From One Who Knows and Whose Life Was Ruined 

Medtronic didn't provide "after" support for me either but wanted to know what I thought in a one-hour phone call for their research!!!!!  Medtronic makes pace makers and many things and is a top company.  I do know someone else who had their machine implanted for severe migraines.  By the way, my T-spine was compromised when the neuro-surgeon removed the lead wires.  That is explained as a side effect possibility and why you want a "top surgeon" doing the procedure who does many of them yearly.  Mine was all that and still things happen.

I have been through the same as you failed spinal fusion back in 2014 and then referred for the spinal cord stimulator with the same device offered to you.

I live in the UK and I am having it done but it is a very long process. I finally saw the surgeon on 19/1 this year, who confirmed I could go on the program, I then had my psyc and phisyio assessment on 11/3, I now have to wait until 31/5 to 9/6 to have a 2 week instay in hospital, this is to then learn about the device, coping with chronic pain, again you spend time with psyc, phisyio, occ health, pain nurses and the surgeons. This is just to confirm that you understand the device, how to live with it, what if it fails ect ect ect. After this they said I have 16-20 week wait to have a 2 week trial, you go home with the device and see if it helps your pain in a day to day life. They then take it out and if it has been successful I then have to wait a further 16-20 weeks to have the permanent implant. So all in all I am having to wait about a year to get to the permanent stage if it works.

This might be different depends on your country you live in.??

I have found this to be all silly really and a massive delay, like you I struggled to see why you have to see people for assessment. Especially as like you I have had two knee operations, a kidney removed, apendix, hernia surgery and a spinal fusion with rods, screws and cages around l5, l4 and s1 and failed spianl surgery. All of those operations and the failed back surgery I was never once offered to speak to someone or be assed.

But sadly this is my last hope of having something that might assist with my pain, and giving me a slightly better quality of life if it works, rather than being the doped up man that I am currently because of all the medication.

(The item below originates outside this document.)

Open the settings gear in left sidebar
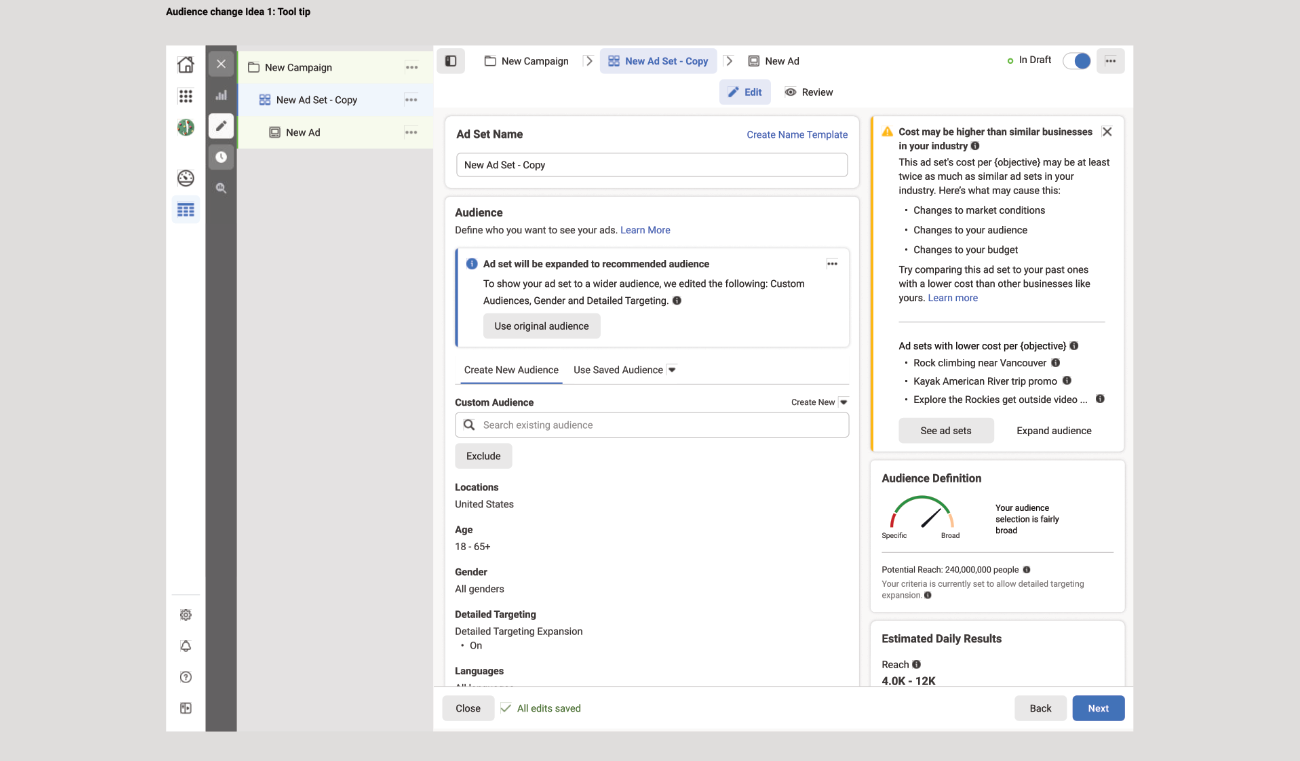Image resolution: width=1300 pixels, height=761 pixels. [x=185, y=615]
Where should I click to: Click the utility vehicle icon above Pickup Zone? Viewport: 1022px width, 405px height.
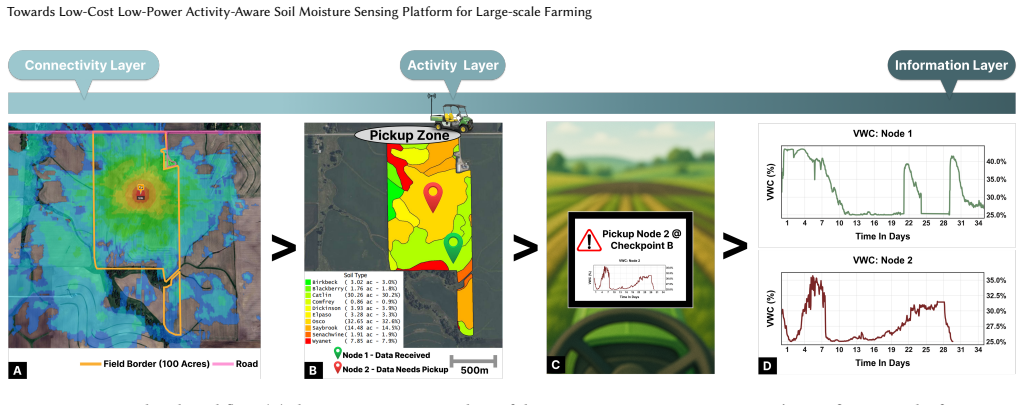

inhope this helps a little especially if you live in the UK?? Then you know the procedure.

Keep in touch

George :-)

Yes I was supposed to go, but they never set up the appt. So I just had the surgery for the nervo and I am a failed stimulator, I have to have my battery moved as it's pushing out of my back, I would go, cause now that I think of it maybe I would of not have done it. But years ago when they first came out I had gone to one and I said no back than because the risk factor was high. So now I am in for more surgeries because the dr wants to replace this one with something different that he thinks will work for me. I feel like a human guinea pig or lab rat, he said it's trial am error, I was like thanks for the error cause now I'm in a whole lot of more pain.

But yes you have to go. I just went with the surgery without it and I told them that I didn't go.

Good luck

Cynthia